IthacaMed offers a variety of specialties, from Internal Medicine to Primary Care, to the residents of Tompkins and surrounding counties. They have also expanded their service hours for routine and urgent care appointments twice a month to increase their availability to their patients. IthacaMed also provides house calls focusing primarily on those patients that live close to the office how have a difficult time leaving their homes. This service has made it possible for several of IthacaMed’s patients to remain in their homes, where they are comfortable, but still receive care during their advanced years or stages of illness.

What is PCMH?
This evidence-based, patient centered process focuses on highly coordinated care and building long-term relationships. In the PCMH model, the role of the primary care provider is to organize and coordinate all of the patient’s care allowing the patient’s team of health care professionals to work together to provide improved quality of care. The primary care provider will maintain a list of the patient’s providers, diagnoses, medications and doses, surgeries, as well as social history and wellness and prevention measures. Maintaining this information helps the primary care provider obtain a more holistic view of the patient’s health and allows for a clearer communication process between the patient and all providers associated with that individual’s care.
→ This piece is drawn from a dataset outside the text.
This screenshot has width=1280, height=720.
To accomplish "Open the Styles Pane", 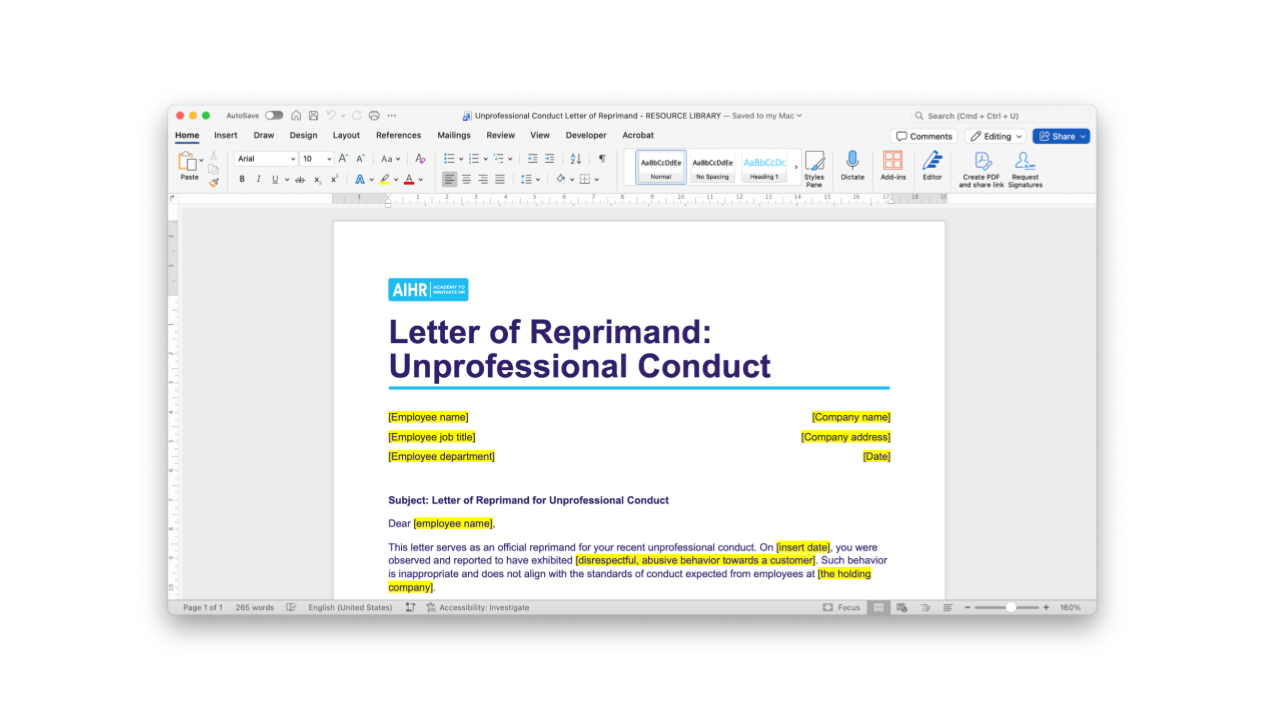I will coord(814,168).
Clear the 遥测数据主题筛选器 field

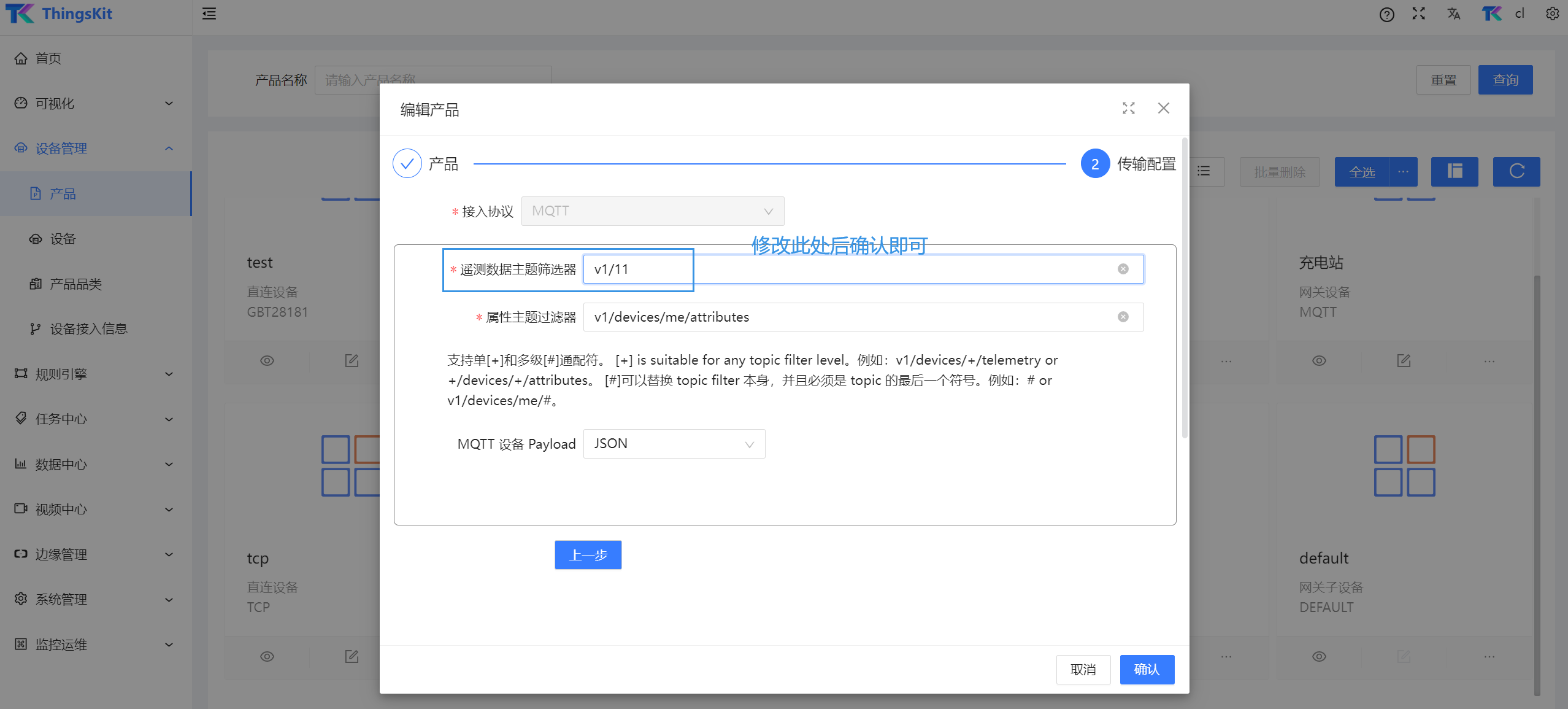(x=1123, y=269)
What are the Benefits of PCMH?

  • Patients become the center of their care, improving patient outcomes
  • Primary care providers coordinate care through sharing health-related information to hospitals, nursing homes, behavioral health providers, rehab centers, and anyone else associated to the patient’s care
  • Collaboration between primary care and community services to assist the patient (i.e. transportation, food assistance, etc)
  • Reduce costs by lowering hospital and emergency department visits
  • Mitigates health disparities

Care Compass Network is proud to support IthacaMed throughout their endeavor to become PCMH recognized and is proud of their accomplishment of this major milestone.